Obviously some jobs and roles demand a degree of creativity – designers, for example. But many designers are not innovators – they design within the constraints of the techniques they use and the frameworks they have used before.

So, how do we get people to be more innovative – and genuinely creative?

First, we really have to want it … and show we value it. Remember many ideas fail … they may be good ideas but they will not necessarily translate into profit-making products or services … or effective changes to process. But if we don’t encourage our staff to serve us up these ideas, we can’t expect to get the smaller number that will translate into success.

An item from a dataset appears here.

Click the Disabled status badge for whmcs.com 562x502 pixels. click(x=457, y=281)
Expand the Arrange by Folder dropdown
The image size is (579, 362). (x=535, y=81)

There are techniques we can use. Everyone has head of brainstorming … though few seem to practise it effectively. However, the real approach is to encourage, to get people to engage with issues and problems … and to give people time and space to think, reflect and ‘dream’. Getting people to engage means engaging with them – respecting their role, their skills, their expertise and their experience … and then getting them to channel that to think about whatever it is you want them to think about.

Of course, the fact that the organisation is expecting and asking them to be innovative shows a degree of trust on behalf of the organisation – engagement is a ‘two-way street’ after all. This is often shaped by their relationship with their immediate supervisor – so ensuring effective selection and training of supervisory staff – and letting them know their role in an innovative organisation or an innovation process – is very important.

Those who are not engaged often see themselves as ‘human resources’ (whoever coined that term did a great disservice to employer-employee relationships!), another number on the payroll. They might even see themselves as ‘victims’ … “nobody listens to me”, “I’m not allowed to think”, etc …. and perhaps to a degree they are (though the really creative often have the talent – and the courage – to rise above such ‘victim’ status.)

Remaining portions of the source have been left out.